En honor a la verdad Jinotega no fue para nada rival frente a los Indios del Bóer. Errores constantes, problemas en la cobertura de batazos, fragilidad ofensiva y debilidad clara a la defensiva, además que su “as”, Luis Castellón pasó de agigantarse en la final de la Liga Profesional a convertirse en modo Pomares, al ser atacado con seis carreras en 4.2 entradas y cargar con la derrota. El Bóer no necesitó de Javier Robles ni de Edgard Montiel para superar con tranquilidad a Jinotega 10-2, brindarle la primera victoria al muchacho Santos Jarquín y alargar su récord de franquicia con más juegos inaugurales ganados consecutivos a ocho, desde que perdieron por última vez en 2014 frente a los Dantos.

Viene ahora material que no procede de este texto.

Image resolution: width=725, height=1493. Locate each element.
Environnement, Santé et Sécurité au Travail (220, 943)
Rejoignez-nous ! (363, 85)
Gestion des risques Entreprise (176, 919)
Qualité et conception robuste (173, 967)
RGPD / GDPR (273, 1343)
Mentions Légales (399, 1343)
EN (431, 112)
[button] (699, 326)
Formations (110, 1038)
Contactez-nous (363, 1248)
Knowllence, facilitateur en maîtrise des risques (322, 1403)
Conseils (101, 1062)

Puede interesarte: La Azul y Blanco femenina se despide de su sueño mundialista
Bismarck Rivera de 4-3 y tres carreras anotadas, junto a Wuilliams Vásquez (3-3) y dos empujadas, además de Darrel Campbell (4-2) y dos empujadas lideraron la ofensiva capitalina, la cual anotó dos carreras en el primer episodio a través de un batazo para doble play de Rubí que aprovechó Rivera para marcar la primera, luego un doble de Campbell produjo la segunda; en el tercer inning un elevado de sacrificio de Rubí impulsó a Loáisiga para la tercera. La respuesta jinotegana ocurrió en el quinto inning con un imparable de Héctor Navarro empujando a Jefferson Peralta y Léster Vargas. El Bóer remató con tres anotaciones en el cierre del quinto y cuatro en el sexto, dejando en evidencia las diferencias entre los conjuntos debido a la nacionalización.